**Excerpted data**
↓↓↓

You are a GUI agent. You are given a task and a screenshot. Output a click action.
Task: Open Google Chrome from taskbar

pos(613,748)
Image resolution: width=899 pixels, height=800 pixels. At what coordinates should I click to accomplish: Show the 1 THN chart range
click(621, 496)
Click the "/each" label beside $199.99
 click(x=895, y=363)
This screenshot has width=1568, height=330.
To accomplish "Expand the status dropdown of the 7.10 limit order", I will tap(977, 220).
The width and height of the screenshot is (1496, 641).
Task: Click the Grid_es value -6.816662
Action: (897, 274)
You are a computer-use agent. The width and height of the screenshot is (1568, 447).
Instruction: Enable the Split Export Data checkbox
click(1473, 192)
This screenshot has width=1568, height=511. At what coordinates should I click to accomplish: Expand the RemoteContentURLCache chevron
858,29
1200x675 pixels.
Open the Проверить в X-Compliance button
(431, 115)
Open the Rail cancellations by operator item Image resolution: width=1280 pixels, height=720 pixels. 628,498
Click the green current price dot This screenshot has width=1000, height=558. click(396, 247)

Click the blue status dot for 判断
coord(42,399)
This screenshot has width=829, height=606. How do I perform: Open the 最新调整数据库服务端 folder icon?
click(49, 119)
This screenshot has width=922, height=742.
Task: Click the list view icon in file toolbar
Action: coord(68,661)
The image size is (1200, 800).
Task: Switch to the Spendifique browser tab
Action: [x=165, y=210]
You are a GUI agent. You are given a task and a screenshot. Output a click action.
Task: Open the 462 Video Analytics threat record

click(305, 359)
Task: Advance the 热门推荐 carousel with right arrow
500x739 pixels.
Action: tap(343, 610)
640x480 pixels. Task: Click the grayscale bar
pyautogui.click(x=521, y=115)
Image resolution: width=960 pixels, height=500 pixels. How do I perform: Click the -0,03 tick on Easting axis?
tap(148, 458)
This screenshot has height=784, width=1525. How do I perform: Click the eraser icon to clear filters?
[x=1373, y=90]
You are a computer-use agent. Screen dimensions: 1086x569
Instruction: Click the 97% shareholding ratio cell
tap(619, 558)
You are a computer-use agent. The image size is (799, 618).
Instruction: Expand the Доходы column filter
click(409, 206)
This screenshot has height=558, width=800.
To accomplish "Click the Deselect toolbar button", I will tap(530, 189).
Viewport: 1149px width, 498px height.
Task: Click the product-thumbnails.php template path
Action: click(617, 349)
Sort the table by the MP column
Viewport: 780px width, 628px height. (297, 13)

↑↑↑

Lines above with "agent" in them are the ones to copy.

**Reply**
You are a GUI agent. You are given a task and a screenshot. Output a click action.
You are a computer-use agent. The width and height of the screenshot is (1568, 447).
You are a GUI agent. You are given a task and a screenshot. Output a click action.
You are a computer-use agent. Screen dimensions: 1086x569
You are a computer-use agent. The image size is (799, 618).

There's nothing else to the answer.